_PROBLEM TO WORK ON:_ Read through the entries below and copy each line where "Toggle" turns up.

==================================================

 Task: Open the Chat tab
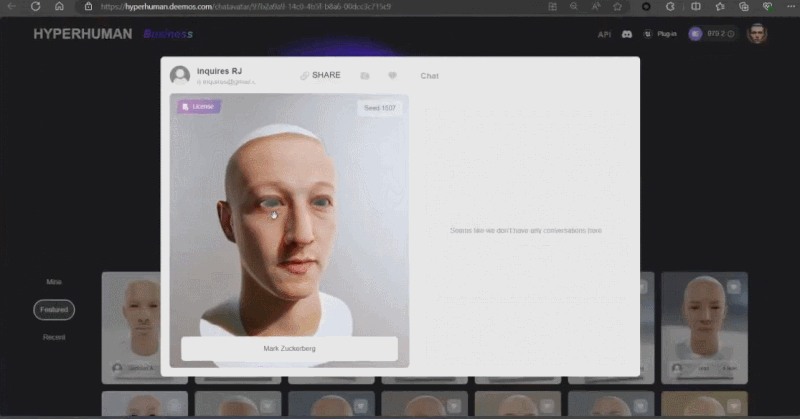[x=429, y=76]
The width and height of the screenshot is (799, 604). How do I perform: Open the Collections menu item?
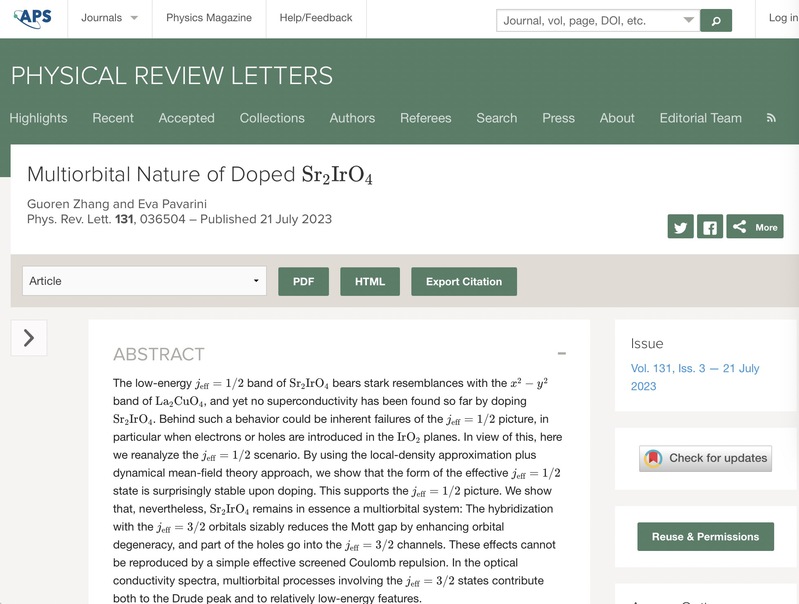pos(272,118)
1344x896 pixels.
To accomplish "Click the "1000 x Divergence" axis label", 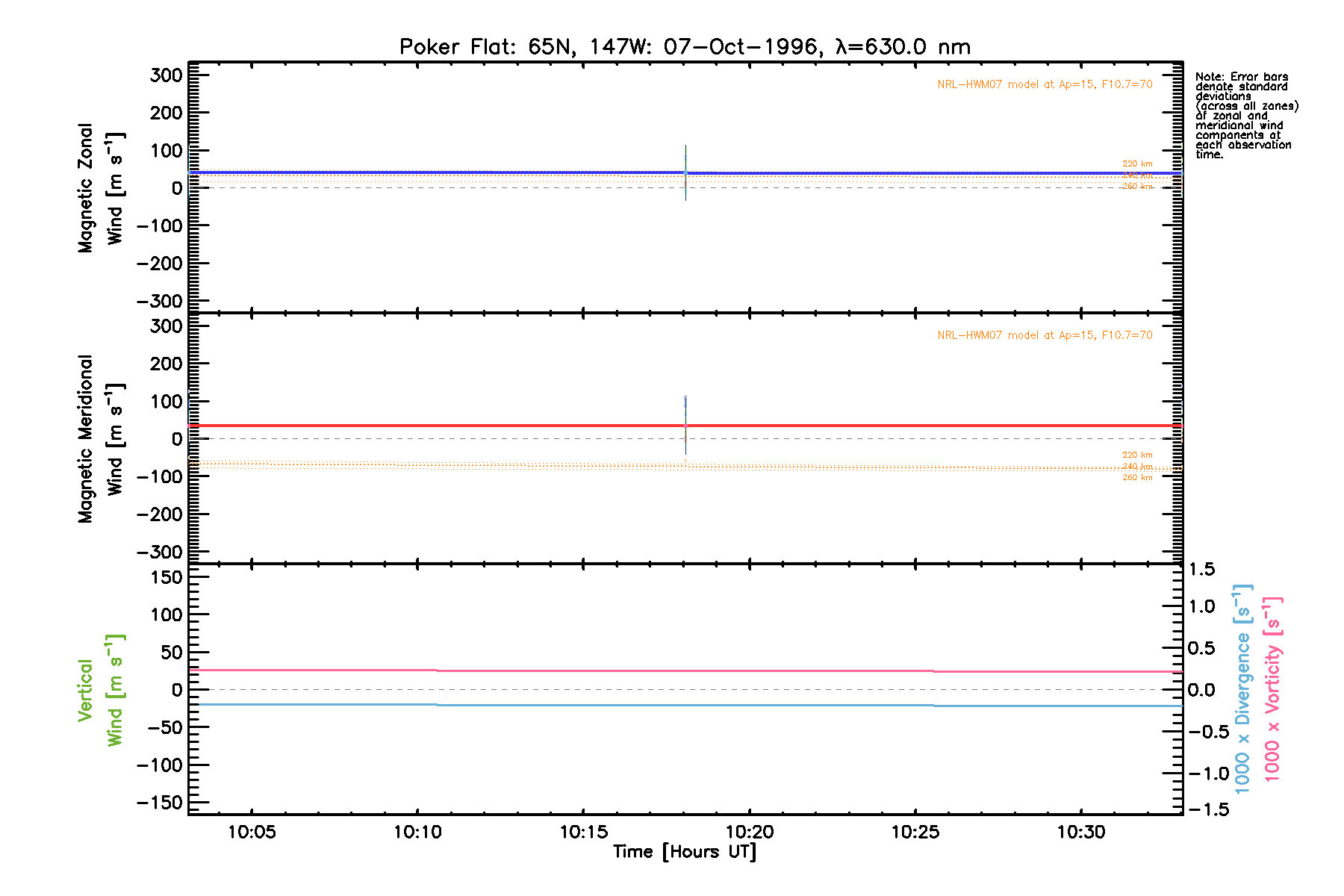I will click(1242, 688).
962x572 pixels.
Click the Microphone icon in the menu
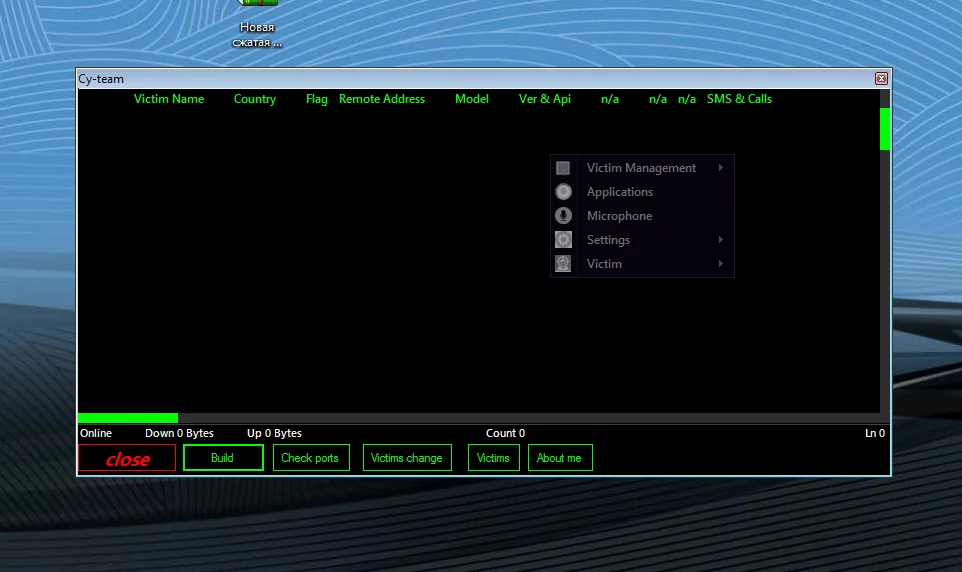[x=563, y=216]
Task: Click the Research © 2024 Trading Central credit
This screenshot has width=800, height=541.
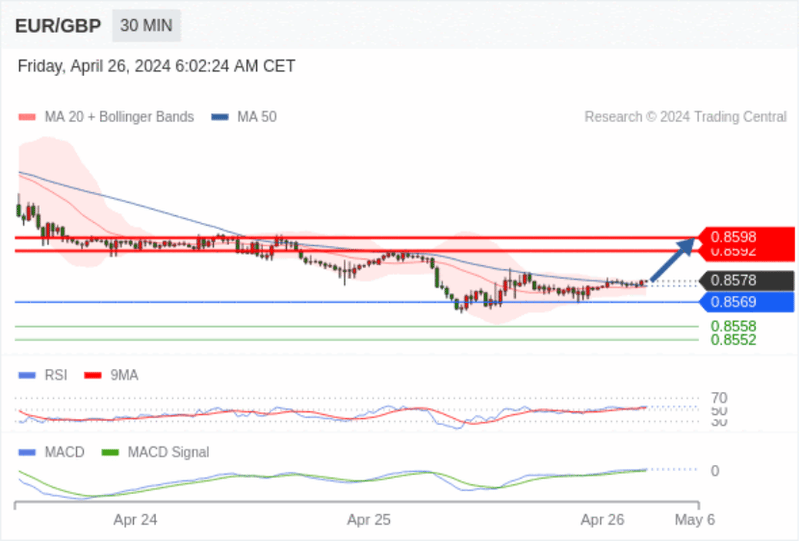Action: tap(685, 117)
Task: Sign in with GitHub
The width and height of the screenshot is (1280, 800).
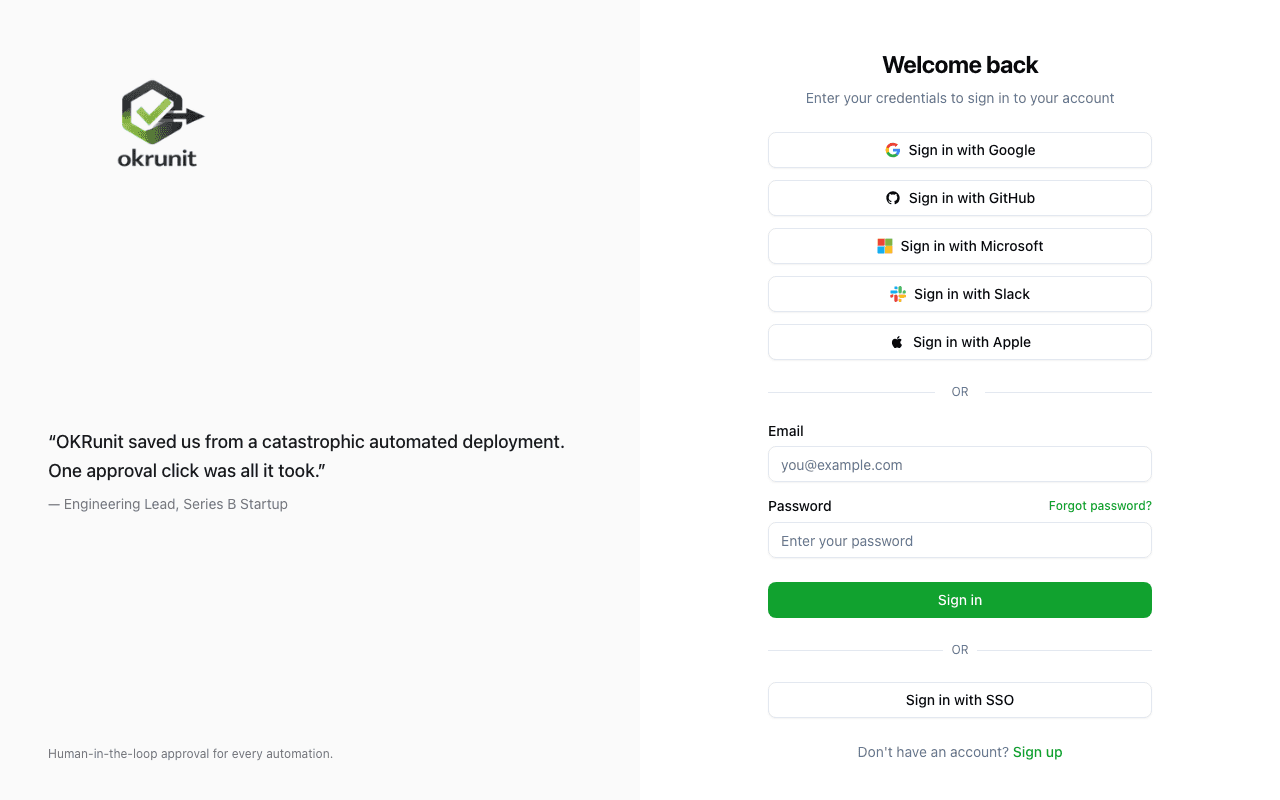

==================================================

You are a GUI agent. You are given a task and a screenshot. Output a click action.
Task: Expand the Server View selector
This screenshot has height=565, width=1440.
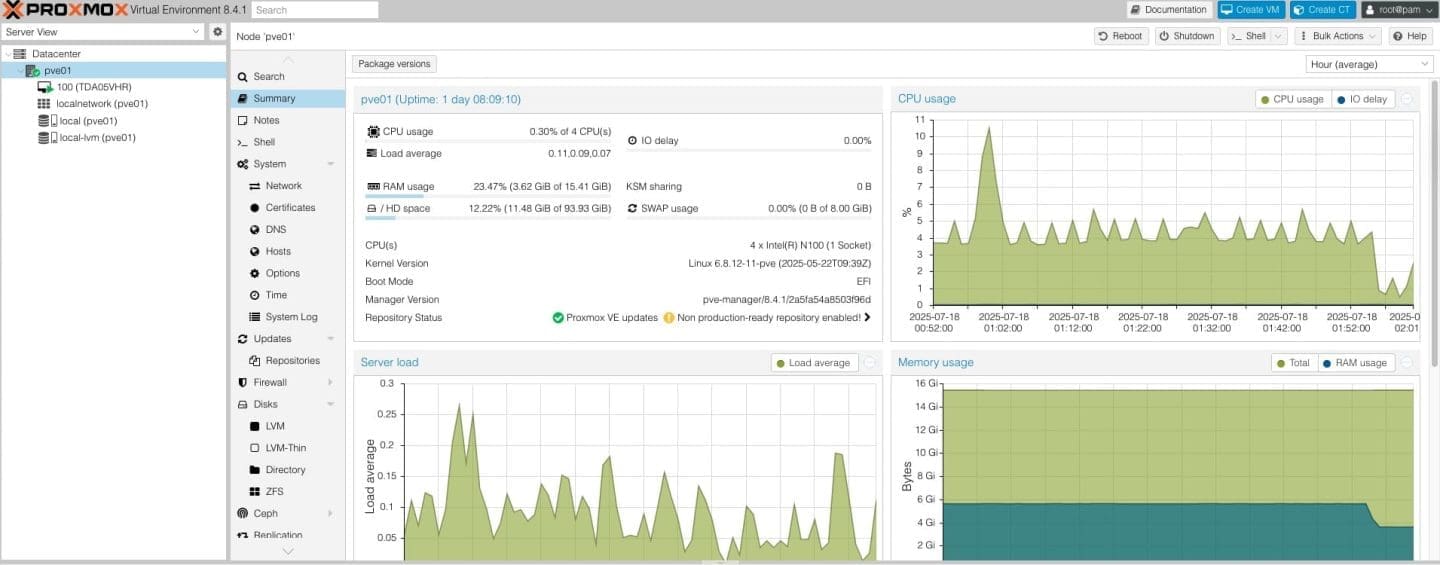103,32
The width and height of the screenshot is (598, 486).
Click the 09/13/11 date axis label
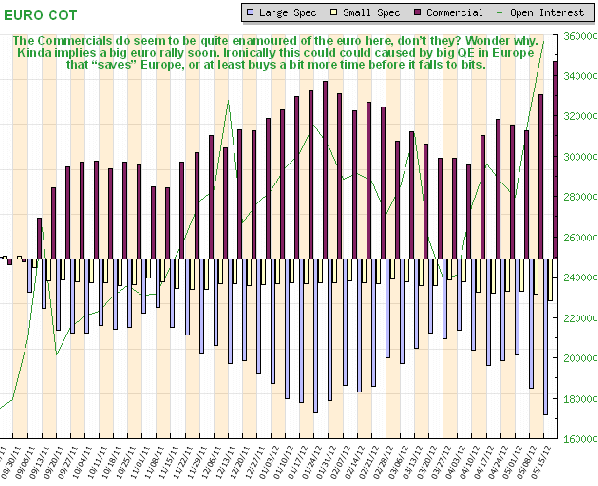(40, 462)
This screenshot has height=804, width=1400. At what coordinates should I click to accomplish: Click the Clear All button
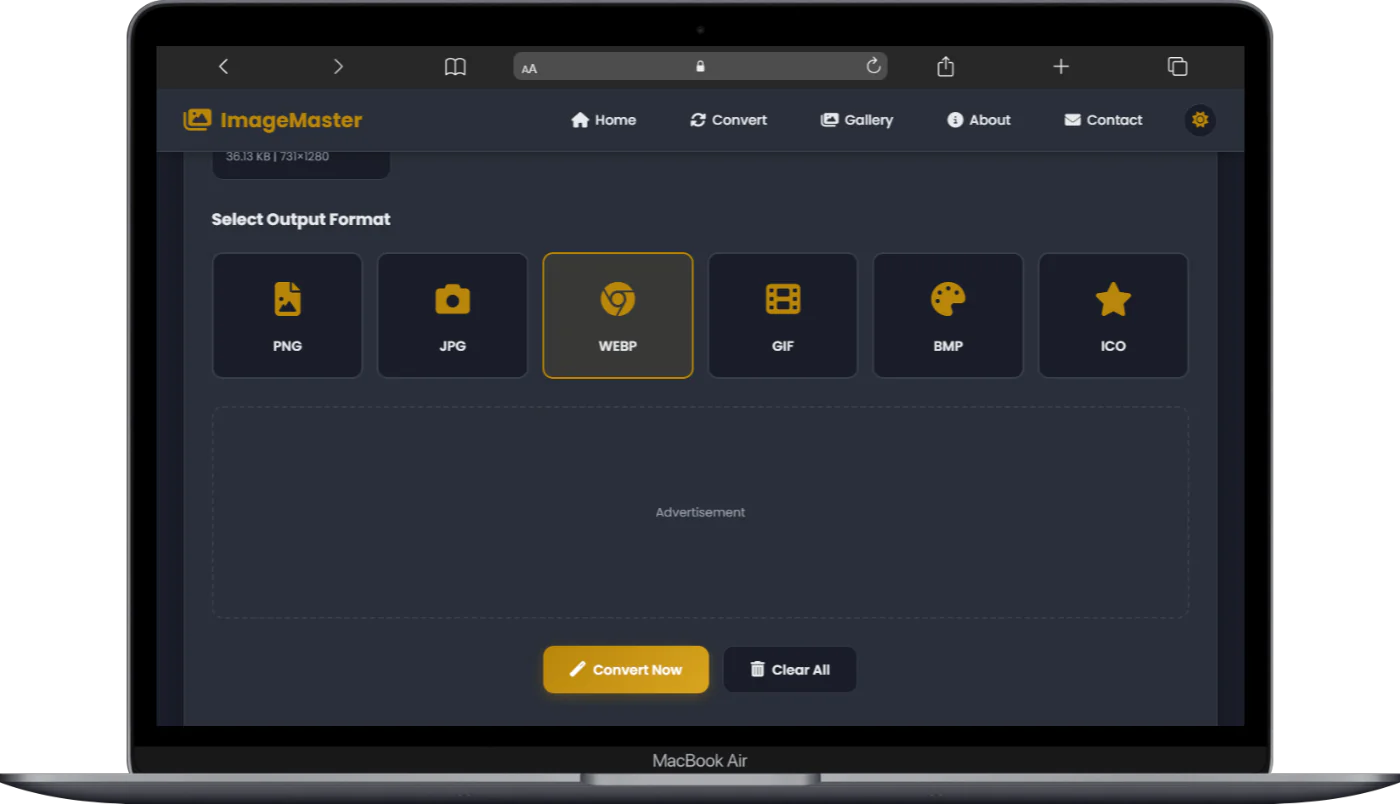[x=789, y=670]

==================================================

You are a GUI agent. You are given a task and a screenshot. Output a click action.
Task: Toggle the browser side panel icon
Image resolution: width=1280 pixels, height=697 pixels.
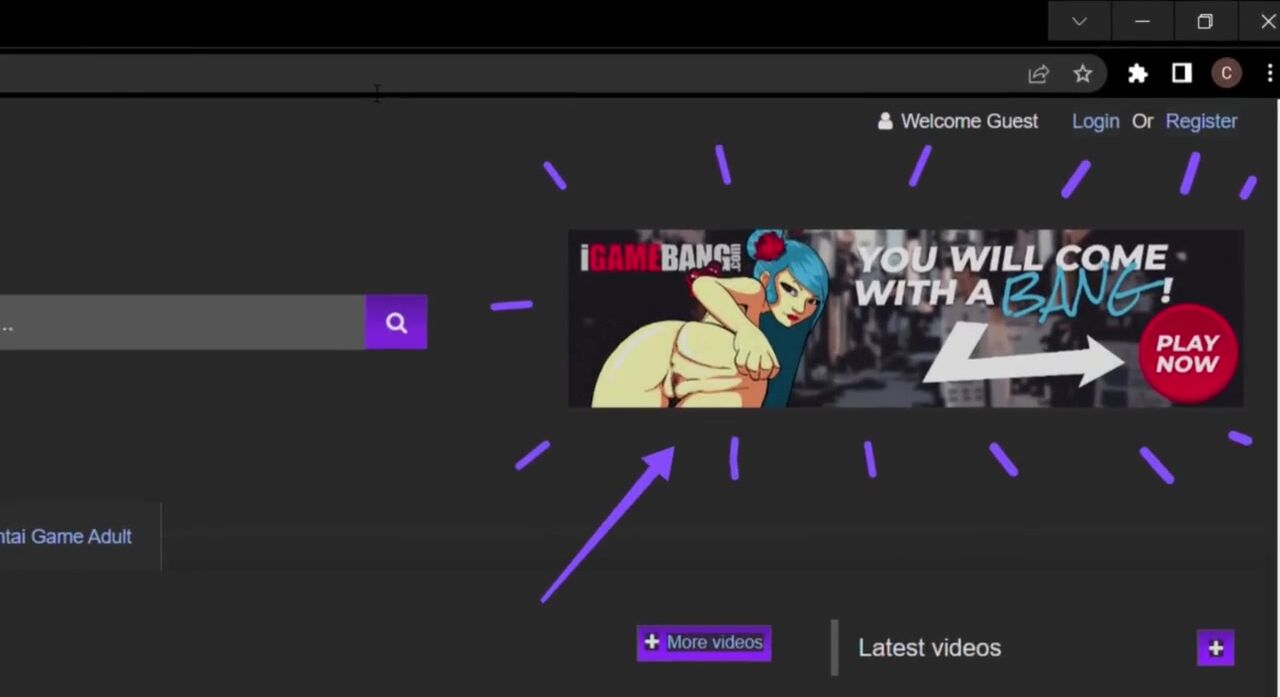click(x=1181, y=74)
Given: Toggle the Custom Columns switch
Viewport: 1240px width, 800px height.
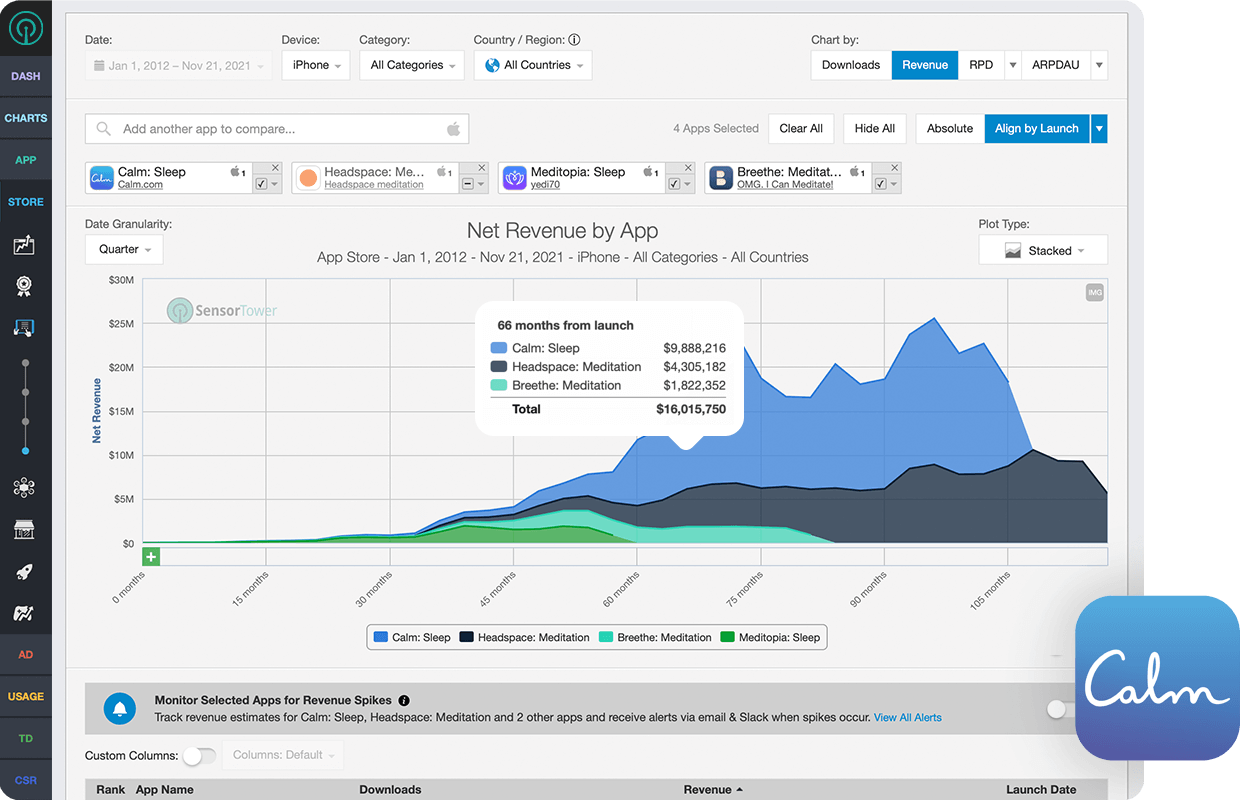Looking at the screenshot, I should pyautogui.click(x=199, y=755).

==================================================

_TASK OUTPUT:_
Task: Toggle the browser side panel icon
Given: Toggle the Custom Columns switch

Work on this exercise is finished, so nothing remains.